Conilon Fine Cup: o Espírito Santo estabelece um novo patamar

*Michel Tesch

por Portal Campo Vivo
Foto: Jéssica Pesca

O Espírito Santo está fazendo uma provocação ao mercado: é hora de olhar para o conilon capixaba em um novo patamar. Não apenas como origem reconhecida por volume, produtividade e competitividade, mas como fornecedora de canéforas de qualidade elevada, sustentáveis, consistentes e disponíveis em escala comercial.

A Mostra de Negócios de Conilon Fine Cup do Espírito Santo é o marco inicial desse movimento. Não se trata de microlotes para concursos, segmento em que já somos referência. Estamos falando de cafés com qualidade diferenciada e volume para produtos 100% canéfora ou para compor blends de maior valor, mais sofisticados e destinados aos mercados mais exigentes, com lotes mínimos de 420 sacas.

O termo Conilon Fine Cup é parte dessa provocação. Hoje, não há referência comercial padronizada para esses conilons de qualidade superior, embora empresas usem nomenclaturas próprias. Também não há sequer essa cotação “na televisão”. A proposta é construir uma linguagem simples e reconhecível, aproveitando a lógica já difundida no mercado de arábica. Não se trata de criar uma classificação oficial, mas de posicionar uma nova categoria comercial, um novo café conilon.

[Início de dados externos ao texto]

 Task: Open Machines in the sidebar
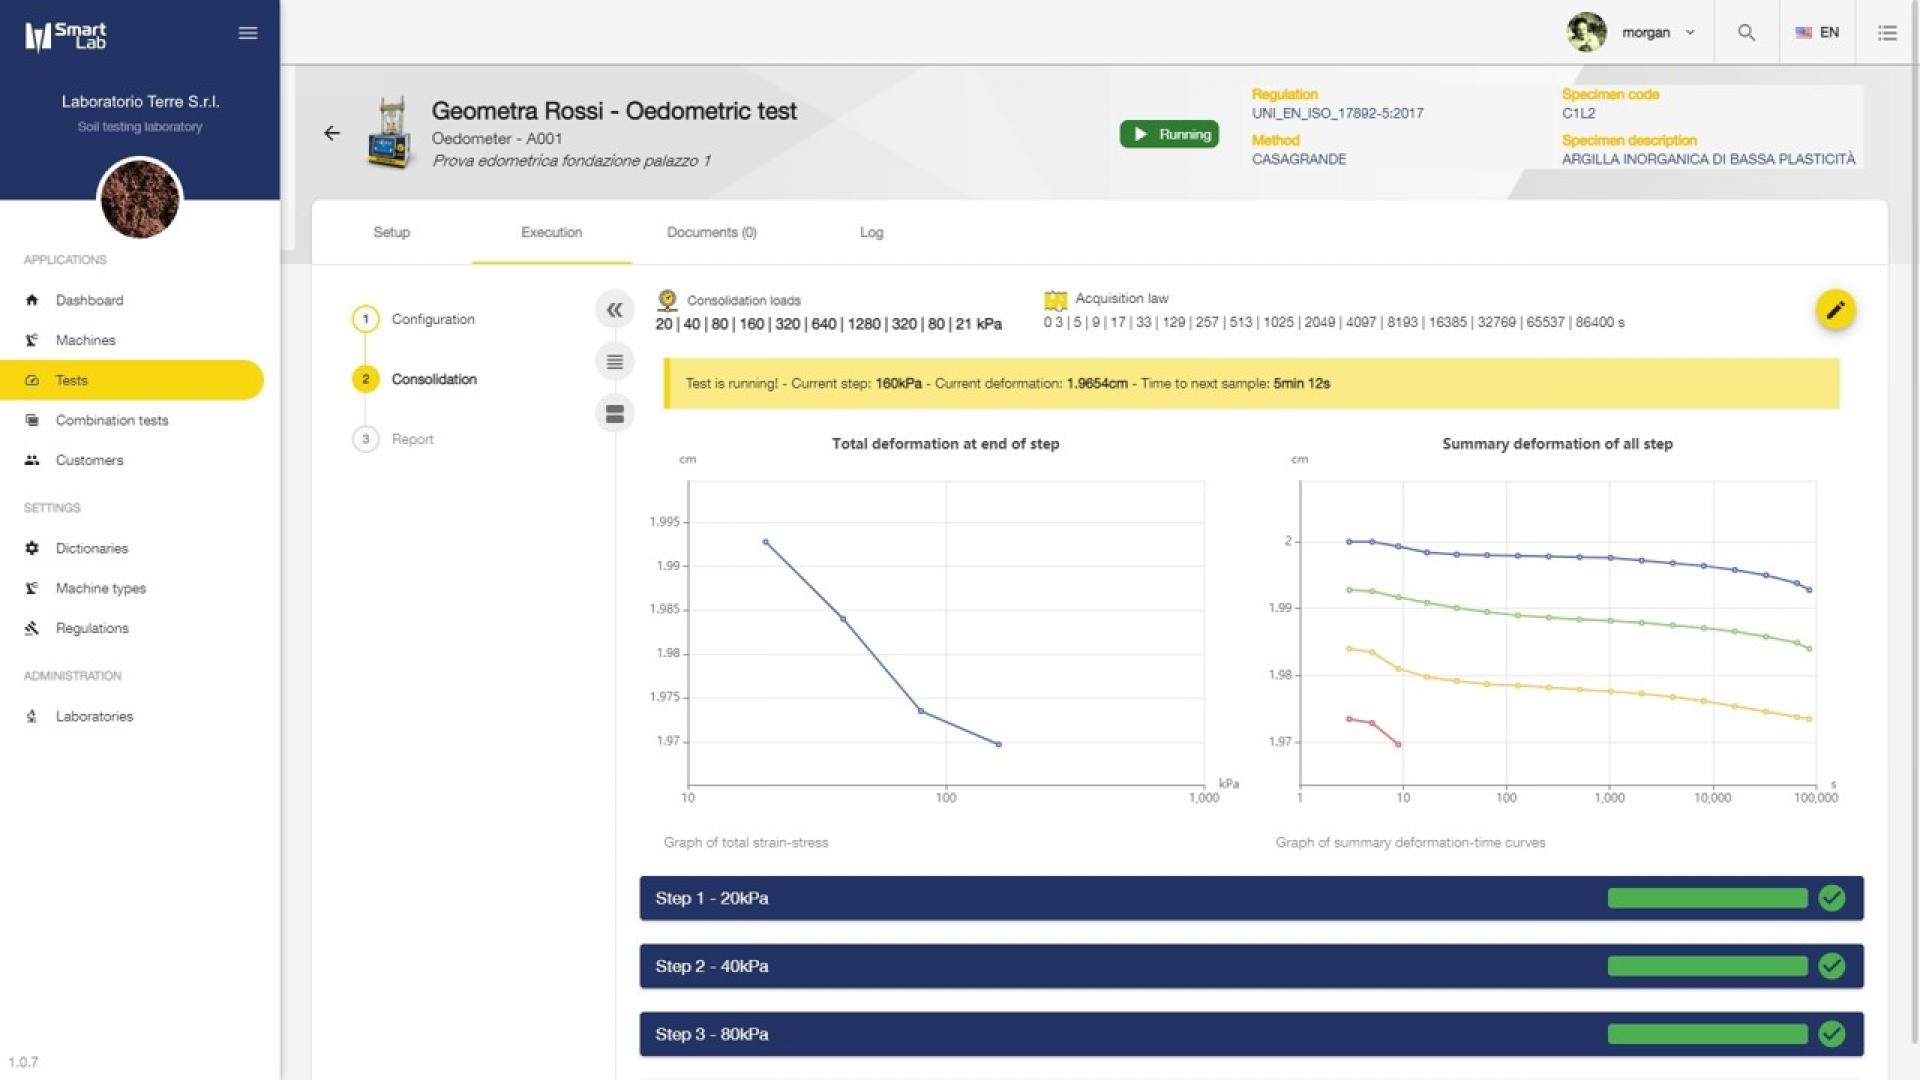tap(85, 340)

O momento é propício. A mecanização permite colher maiores volumes de frutos maduros. Tecnologias para geração de calor na secagem, como gás e caldeiras, avançam para enfrentar o problema da fumaça e dar escala à evolução da qualidade. Há ainda ganhos de eficiência e automação no pós-colheita sendo explorados pela pesquisa.

No entanto, esse é também um movimento imprescindível. O recorde das exportações brasileiras de canéfora, com 9,356 milhões de sacas de café em grão cru, ocorreu em 2024, especialmente pela menor disponibilidade em origens tradicionais, como o Vietnã. A escassez fez com que muitos compradores recorressem ao Brasil, inicialmente mais por necessidade do que por preferência.

O mercado já trabalha com a perspectiva de que o Brasil supere, nos próximos anos, o volume de canéfora produzido pelo Vietnã. Não é projeção oficial, mas uma possibilidade sustentada pelo ganho tecnológico, pelo aumento de produtividade e pela expansão das áreas de cultivo em diversos estados, inclusive no ES.

Nesse cenário, acessar o mercado externo deixa de ser oportunidade e passa a ser necessidade estratégica. Os cafés canéforas brasileiros precisam ser desejados, e não escolhidos apenas na escassez. Esse desejo dependerá de qualidade, consistência, sustentabilidade, rastreabilidade e capacidade de fornecimento.

O Espírito Santo está preparado para liderar esse processo. É, atualmente, uma das regiões produtoras de Coffea canephora com o mais elevado nível tecnológico do mundo e segue avançando. Investimentos em pesquisa, inovação e assistência técnica, fortalecem nossa produção diante de desafios como mudanças climáticas, eficiência hídrica e rastreabilidade.

Além de qualidade e volume, o Estado possui uma agenda consistente de sustentabilidade. Muitos produtores contam com certificações internacionais, enquanto o Currículo de Sustentabilidade do Incaper amplia a adoção de boas práticas. O resultado são famílias que prosperam a partir do café, com sucessão familiar, protagonismo das mulheres e qualidade de vida.

A mensagem aos compradores internacionais é objetiva: o Espírito Santo produz cafés capazes de competir em qualidade com os melhores canéforas do Vietnã, da Indonésia, da Índia, de Uganda e de outras origens, e agora esses cafés estarão na vitrine. Mais do que isso, o Espírito Santo se posiciona, dentro de um Brasil estratégico para a segurança do abastecimento mundial, como uma alternativa indispensável para compradores dispostos a repensar seus blends.

Com sólidos investimentos públicos e privados, equipes técnicas de altíssimo nível, produtores empreendedores e apaixonados pelo conilon e um setor exportador articulado, temos confiança no que está por vir.

O mercado mundial do café pode se preparar: uma nova era do conilon está começando no Espírito Santo.

Michel Tesch

Engenheiro Agrônomo, com especialização em Gestão Empresarial e trajetória dedicada à estratégia e ao desenvolvimento do agronegócio. Atual Subsecretário de Desenvolvimento Rural do Espírito Santo, atua na liderança de políticas públicas, projetos setoriais e iniciativas de inovação, sustentabilidade e competitividade.